De kerk werkt bevreemdend. Ik heb het voorrecht gehad om de Nieuwe Kerk kort voor de inhuldiging helemaal leeg te zien. In volle glorie, zoals de makers het ooit ongeveer bedoeld moeten hebben – maar dan nog wel met de kroonluchters op hun plaats. Bij de voorbezichtiging kreeg je een indruk van de dimensies, van de ruimte en de schoonheid van het voormalige Godshuis, zonder garderobe en museumwinkel van de stichting De Nieuwe Kerk.
Echt uniek zo bleek meteen na de inhuldiging bij een volgend bezoek. Voor een deel stond alles nog opgesteld zoals voor de plechtigheid op 30 april, met de prachtige bloemversieringen, het troonpodium, de stoelen voor de genodigden. De kerk ademde de sfeer nog uit van het hoogfeest van de monarchie en er heerste ook een uitgelaten en opgewonden sfeer onder de belangstellenden die soms uren in de rij hadden moeten staan om binnen te komen. Ze konden zelf vaststellen dat prins Charles inderdaad in een hoekje was weggestopt, dat de zichtlijnen in de kerk afschuwelijk zijn en dat het geen pretje moet zijn geweest om lang op de stoeltjes te zitten. Maar ja, je was er wél bij.
Voor de tentoonstelling is de kerk opnieuw ingericht en de keuze van entree bepaalt die indeling. Exposities in de kerk zijn meestal geconcentreerd rond het koor, aan de andere kant. Daar is een mooie rondgang te maken. In het middenschip is alleen al dat laatste een probleem, zo blijkt. Bij binnenkomst val je (links aanhouden!) meteen in de inhuldigingen – van Willem I als soeverein vorst, als koning en daarna van zijn oudste zoon Willem II.
Er is uitleg over de destijds bestelde en gebruikte regalia, het ontwerp voor de Grondwet ligt er en de Akte van Abdicatie van Willem I, en er staan troonstoelen. Interessant. Dan gaat het voor veel bezoekers mis, audiotoer of niet. Ze moeten op hun schreden terugkeren, naar de uitgang om vanaf daar nu rechts aan te houden voor het bekijken van de vitrines over Willem III, Wilhelmina, Juliana en Beatrix.

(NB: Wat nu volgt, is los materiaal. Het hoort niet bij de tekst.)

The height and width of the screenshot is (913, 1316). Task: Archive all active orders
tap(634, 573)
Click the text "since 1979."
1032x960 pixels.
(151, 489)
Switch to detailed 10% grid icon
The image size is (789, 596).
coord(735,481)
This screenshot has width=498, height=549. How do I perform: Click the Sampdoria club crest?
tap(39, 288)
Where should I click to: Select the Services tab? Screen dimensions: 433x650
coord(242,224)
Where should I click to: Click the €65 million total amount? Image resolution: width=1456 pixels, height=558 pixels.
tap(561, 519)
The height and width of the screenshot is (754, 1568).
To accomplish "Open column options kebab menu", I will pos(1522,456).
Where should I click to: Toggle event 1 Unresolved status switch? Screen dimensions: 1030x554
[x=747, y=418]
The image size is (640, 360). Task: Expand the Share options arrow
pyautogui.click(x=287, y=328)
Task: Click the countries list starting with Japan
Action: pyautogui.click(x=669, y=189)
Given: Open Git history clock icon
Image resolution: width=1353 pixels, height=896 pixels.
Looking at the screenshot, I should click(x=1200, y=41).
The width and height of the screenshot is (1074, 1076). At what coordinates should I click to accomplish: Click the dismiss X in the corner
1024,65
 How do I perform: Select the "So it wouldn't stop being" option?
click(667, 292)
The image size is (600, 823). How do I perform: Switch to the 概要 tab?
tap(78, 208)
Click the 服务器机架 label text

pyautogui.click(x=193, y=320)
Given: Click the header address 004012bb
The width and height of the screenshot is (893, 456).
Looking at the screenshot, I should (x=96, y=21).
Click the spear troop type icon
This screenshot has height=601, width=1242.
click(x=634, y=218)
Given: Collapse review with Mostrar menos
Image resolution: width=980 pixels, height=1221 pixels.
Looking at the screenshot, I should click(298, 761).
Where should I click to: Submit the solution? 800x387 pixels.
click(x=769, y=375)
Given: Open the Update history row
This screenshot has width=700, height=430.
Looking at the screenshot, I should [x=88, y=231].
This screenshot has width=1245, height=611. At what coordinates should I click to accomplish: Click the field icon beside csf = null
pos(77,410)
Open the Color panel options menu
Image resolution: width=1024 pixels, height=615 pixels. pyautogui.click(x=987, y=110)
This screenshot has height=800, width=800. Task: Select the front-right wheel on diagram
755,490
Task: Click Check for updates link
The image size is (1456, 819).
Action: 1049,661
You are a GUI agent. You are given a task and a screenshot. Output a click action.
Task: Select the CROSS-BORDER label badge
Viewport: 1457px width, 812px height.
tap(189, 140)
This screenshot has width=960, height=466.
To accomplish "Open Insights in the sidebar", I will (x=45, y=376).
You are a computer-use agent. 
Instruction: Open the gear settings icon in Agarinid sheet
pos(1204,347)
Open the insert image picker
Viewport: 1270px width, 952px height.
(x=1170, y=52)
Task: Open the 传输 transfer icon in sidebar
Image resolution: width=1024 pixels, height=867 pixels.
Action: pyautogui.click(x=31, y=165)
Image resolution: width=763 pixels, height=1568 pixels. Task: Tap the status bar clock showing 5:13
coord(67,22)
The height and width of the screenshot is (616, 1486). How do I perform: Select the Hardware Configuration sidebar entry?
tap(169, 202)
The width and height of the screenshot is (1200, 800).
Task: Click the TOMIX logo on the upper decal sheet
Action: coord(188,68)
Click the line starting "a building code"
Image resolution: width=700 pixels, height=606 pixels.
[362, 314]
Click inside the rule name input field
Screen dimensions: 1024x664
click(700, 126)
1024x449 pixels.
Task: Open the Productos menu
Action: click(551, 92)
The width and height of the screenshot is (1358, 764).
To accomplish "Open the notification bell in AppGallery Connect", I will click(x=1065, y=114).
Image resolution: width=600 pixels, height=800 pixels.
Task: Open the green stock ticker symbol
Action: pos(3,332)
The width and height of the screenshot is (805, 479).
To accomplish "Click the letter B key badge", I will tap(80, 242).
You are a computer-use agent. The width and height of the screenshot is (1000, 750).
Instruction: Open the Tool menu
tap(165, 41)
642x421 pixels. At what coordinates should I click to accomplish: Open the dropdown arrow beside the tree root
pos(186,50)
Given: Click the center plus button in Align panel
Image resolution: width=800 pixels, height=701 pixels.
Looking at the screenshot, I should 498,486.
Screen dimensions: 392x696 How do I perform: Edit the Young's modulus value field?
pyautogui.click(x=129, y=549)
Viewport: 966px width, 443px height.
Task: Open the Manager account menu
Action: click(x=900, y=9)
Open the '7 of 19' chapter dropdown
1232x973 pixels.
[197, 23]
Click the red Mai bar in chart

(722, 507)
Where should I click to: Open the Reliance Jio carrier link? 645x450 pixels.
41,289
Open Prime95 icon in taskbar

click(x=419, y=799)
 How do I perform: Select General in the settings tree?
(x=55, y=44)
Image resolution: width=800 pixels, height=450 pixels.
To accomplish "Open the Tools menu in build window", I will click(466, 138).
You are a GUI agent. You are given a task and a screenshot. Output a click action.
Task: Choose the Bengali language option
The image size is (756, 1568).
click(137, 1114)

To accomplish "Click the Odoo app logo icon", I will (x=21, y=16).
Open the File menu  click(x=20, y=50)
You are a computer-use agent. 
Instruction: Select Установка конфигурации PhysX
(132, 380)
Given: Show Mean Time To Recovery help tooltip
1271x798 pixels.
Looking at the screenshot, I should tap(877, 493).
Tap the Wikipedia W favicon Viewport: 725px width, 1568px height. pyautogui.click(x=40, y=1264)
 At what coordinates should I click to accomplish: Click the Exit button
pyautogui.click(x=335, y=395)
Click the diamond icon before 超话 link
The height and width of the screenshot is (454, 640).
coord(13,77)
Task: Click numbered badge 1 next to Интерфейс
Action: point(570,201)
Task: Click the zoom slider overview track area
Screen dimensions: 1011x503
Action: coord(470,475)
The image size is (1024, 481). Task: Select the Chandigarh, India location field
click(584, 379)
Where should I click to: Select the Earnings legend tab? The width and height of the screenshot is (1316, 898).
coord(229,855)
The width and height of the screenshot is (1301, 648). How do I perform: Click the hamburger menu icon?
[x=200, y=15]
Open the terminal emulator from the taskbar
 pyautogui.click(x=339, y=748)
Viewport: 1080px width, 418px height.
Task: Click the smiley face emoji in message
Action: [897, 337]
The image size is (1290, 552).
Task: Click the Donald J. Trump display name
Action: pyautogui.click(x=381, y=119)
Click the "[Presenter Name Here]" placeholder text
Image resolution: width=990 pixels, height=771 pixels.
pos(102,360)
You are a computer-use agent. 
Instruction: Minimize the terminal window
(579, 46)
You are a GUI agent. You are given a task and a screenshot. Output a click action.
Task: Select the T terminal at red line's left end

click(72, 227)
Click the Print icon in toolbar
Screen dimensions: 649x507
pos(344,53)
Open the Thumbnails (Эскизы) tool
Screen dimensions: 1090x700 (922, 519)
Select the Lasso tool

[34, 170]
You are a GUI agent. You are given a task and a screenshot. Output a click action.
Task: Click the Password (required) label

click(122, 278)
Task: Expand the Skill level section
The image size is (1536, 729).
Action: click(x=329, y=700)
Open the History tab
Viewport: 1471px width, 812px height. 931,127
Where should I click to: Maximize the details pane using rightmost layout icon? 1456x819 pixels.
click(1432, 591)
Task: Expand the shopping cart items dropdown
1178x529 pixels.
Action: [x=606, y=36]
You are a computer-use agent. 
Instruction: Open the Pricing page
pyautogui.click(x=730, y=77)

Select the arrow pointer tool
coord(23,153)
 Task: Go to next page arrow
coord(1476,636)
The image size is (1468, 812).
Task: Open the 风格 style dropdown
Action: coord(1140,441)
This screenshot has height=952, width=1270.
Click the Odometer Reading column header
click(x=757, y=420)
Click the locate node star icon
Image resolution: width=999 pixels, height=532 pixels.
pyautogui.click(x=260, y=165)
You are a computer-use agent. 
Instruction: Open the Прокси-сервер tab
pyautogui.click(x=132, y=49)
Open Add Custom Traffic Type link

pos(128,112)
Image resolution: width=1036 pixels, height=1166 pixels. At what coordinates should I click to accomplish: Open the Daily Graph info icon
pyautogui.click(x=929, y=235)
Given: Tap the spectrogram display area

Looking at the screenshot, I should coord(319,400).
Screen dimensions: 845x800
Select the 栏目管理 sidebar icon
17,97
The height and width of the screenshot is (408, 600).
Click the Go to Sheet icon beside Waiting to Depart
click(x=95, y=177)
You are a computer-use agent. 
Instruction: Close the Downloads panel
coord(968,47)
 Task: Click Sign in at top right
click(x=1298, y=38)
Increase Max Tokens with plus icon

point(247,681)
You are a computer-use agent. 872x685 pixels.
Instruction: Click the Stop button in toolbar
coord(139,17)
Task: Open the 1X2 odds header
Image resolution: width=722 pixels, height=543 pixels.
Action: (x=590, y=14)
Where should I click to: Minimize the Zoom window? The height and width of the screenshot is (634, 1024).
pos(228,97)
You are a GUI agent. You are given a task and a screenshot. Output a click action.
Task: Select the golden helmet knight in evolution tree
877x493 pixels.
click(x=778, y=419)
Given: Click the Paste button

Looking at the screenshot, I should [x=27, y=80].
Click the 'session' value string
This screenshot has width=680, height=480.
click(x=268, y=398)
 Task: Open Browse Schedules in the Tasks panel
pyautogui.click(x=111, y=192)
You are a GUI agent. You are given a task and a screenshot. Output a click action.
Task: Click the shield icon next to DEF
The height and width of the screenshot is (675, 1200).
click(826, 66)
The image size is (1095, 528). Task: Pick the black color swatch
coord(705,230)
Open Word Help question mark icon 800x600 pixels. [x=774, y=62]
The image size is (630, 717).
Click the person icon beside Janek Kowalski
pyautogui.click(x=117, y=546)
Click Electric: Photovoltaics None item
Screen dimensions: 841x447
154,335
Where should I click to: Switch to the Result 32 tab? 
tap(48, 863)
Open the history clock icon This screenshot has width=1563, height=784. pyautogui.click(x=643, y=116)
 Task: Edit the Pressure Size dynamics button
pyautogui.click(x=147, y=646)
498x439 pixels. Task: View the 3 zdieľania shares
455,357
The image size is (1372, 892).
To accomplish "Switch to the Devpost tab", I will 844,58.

Daar doen ook bewegende beelden hun intrede, inclusief het rare bioscoopfilmpje van de inhuldiging van ‘prinses’ Wilhelmina (dat zegt de commentator tenminste, vreemd want Wilhelmina is op dat moment al acht jaar koningin, en ze is dan ook al 7 dagen regerend koningin). Het geluid bij de drie schermpjes is niet altijd ideaal, en omdat ze betrekkelijk dicht bij elkaar staan hoor je door de toespraak van Juliana heen het gejuich op de Dam voor Beatrix.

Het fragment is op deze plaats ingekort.